Discussion:
[RFC PATCH] Enable V32HI/V64QI const permutations
Jakub Jelinek
2014-10-03 14:39:08 UTC
Permalink
Hi!

Just to stress the new testcases some more, I've enabled the
vec_perm_const{32hi,64qi} patterns.
Got several ICEs in expand_vec_perm_broadcast_1,
on the final gcc_unreachable () in the function. That function
is only called if it couldn't be broadcasted in a single insn,
which I believe for TARGET_AVX512BW must be always possible.
Shall I look at this, or do you plan to address this in the near future?

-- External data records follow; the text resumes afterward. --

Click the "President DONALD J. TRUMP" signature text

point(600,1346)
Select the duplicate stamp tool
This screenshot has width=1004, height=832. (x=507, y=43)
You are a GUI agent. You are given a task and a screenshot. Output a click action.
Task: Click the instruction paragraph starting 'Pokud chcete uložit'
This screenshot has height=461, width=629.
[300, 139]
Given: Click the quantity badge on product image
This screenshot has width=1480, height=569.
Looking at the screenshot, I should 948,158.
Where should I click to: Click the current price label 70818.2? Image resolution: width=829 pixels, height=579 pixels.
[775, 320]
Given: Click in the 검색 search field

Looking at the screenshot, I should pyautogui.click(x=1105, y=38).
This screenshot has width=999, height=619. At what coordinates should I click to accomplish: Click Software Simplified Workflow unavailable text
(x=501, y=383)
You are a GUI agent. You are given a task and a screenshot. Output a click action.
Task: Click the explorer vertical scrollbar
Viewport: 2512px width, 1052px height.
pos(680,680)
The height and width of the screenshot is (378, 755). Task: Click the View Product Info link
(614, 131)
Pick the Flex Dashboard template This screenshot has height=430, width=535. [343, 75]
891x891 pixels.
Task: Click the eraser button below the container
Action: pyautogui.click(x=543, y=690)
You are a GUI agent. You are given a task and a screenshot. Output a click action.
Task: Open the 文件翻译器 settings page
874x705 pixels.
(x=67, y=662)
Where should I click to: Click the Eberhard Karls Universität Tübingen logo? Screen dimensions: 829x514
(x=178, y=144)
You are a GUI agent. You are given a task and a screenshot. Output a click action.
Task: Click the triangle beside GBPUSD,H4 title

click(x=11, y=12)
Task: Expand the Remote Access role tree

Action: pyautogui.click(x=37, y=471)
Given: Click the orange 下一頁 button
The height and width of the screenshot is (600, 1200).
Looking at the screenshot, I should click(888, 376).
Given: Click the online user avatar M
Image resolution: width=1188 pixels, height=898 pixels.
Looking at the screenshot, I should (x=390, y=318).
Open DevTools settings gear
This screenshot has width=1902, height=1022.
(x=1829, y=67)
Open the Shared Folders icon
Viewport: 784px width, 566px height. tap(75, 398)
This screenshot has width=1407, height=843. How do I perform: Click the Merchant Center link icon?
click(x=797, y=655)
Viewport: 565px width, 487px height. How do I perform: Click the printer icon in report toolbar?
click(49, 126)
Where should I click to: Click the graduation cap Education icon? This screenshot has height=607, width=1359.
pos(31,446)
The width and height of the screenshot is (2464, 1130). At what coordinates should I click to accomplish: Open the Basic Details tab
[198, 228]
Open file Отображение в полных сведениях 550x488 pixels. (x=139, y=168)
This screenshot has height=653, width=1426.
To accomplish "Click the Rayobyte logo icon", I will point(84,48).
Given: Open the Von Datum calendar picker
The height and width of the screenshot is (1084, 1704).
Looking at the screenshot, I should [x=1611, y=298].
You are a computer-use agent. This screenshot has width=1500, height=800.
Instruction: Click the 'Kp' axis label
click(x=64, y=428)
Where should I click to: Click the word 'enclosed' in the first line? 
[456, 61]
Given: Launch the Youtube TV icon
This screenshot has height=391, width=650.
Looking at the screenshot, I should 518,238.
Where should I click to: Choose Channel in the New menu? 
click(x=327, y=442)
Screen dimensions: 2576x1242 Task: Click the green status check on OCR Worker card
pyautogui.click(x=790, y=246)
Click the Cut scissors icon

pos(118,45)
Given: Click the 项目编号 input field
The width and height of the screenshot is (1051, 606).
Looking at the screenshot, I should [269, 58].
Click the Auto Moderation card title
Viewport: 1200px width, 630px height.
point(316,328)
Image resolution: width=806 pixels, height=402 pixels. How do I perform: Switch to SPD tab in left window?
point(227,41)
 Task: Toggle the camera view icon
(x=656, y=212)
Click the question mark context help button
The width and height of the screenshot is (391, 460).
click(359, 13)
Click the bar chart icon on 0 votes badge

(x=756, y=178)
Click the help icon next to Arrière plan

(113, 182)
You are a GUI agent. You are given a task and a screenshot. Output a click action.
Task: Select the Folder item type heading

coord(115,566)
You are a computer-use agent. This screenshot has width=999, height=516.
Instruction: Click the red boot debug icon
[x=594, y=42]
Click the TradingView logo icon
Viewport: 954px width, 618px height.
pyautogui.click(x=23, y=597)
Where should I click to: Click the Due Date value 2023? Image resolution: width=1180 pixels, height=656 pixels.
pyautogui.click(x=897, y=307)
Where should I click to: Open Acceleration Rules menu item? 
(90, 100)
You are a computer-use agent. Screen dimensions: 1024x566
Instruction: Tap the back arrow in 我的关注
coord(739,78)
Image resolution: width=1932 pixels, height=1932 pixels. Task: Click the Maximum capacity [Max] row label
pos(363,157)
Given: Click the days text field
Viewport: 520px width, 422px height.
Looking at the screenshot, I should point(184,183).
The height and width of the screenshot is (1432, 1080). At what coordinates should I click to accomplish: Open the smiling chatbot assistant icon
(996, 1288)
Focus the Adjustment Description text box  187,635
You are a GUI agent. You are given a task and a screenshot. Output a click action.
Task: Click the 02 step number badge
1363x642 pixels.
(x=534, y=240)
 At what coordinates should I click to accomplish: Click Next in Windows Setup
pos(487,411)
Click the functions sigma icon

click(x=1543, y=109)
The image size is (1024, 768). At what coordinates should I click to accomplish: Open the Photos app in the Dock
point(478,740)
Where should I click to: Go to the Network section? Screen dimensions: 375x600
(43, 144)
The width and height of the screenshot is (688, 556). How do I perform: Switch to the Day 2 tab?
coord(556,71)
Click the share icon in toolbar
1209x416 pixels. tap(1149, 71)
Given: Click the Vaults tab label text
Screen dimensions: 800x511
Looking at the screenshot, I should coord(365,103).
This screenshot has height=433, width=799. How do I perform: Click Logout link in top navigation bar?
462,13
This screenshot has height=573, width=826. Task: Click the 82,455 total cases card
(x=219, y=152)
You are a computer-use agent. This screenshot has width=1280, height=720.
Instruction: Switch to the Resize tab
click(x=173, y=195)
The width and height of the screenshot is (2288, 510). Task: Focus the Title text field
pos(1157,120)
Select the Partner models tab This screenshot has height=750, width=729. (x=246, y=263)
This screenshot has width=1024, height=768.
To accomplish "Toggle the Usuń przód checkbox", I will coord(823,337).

2014-10-03 Jakub Jelinek <***@redhat.com>

* config/i386/sse.md (VEC_PERM_CONST): Add V32HI and V64QI
for TARGET_AVX512BW.

--- gcc/config/i386/sse.md.jj 2014-09-26 10:33:18.000000000 +0200
+++ gcc/config/i386/sse.md 2014-10-03 15:03:44.170446452 +0200
@@ -10386,7 +10386,8 @@ (define_mode_iterator VEC_PERM_CONST
(V8SI "TARGET_AVX") (V4DI "TARGET_AVX")
(V32QI "TARGET_AVX2") (V16HI "TARGET_AVX2")
(V16SI "TARGET_AVX512F") (V8DI "TARGET_AVX512F")
- (V16SF "TARGET_AVX512F") (V8DF "TARGET_AVX512F")])
+ (V16SF "TARGET_AVX512F") (V8DF "TARGET_AVX512F")
+ (V32HI "TARGET_AVX512BW") (V64QI "TARGET_AVX512BW")])

(define_expand "vec_perm_const<mode>"
[(match_operand:VEC_PERM_CONST 0 "register_operand")

Jakub
Jakub Jelinek
2014-10-06 07:08:41 UTC
Permalink
Post by Jakub Jelinek
Just to stress the new testcases some more, I've enabled the
vec_perm_const{32hi,64qi} patterns.
Got several ICEs in expand_vec_perm_broadcast_1,
on the final gcc_unreachable () in the function. That function
is only called if it couldn't be broadcasted in a single insn,
which I believe for TARGET_AVX512BW must be always possible.
Shall I look at this, or do you plan to address this in the near future?
Speaking of -mavx512{bw,vl,f}, there apparently is a full 2 operand shuffle
for V32HI, V16S[IF], V8D[IF], so the only one instruction full
2 operand shuffle we are missing is V64QI, right?

What would be best worst case sequence for that?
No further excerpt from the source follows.